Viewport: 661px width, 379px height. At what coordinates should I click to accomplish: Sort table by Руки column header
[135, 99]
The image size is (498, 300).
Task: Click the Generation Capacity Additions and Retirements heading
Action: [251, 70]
====================
Copy out every line of the items above, reproducing each one without alteration.

Response to the task —
Viewport: 661px width, 379px height. At what coordinates should I click to accomplish: Sort table by Руки column header
[135, 99]
The image size is (498, 300).
Task: Click the Generation Capacity Additions and Retirements heading
Action: [251, 70]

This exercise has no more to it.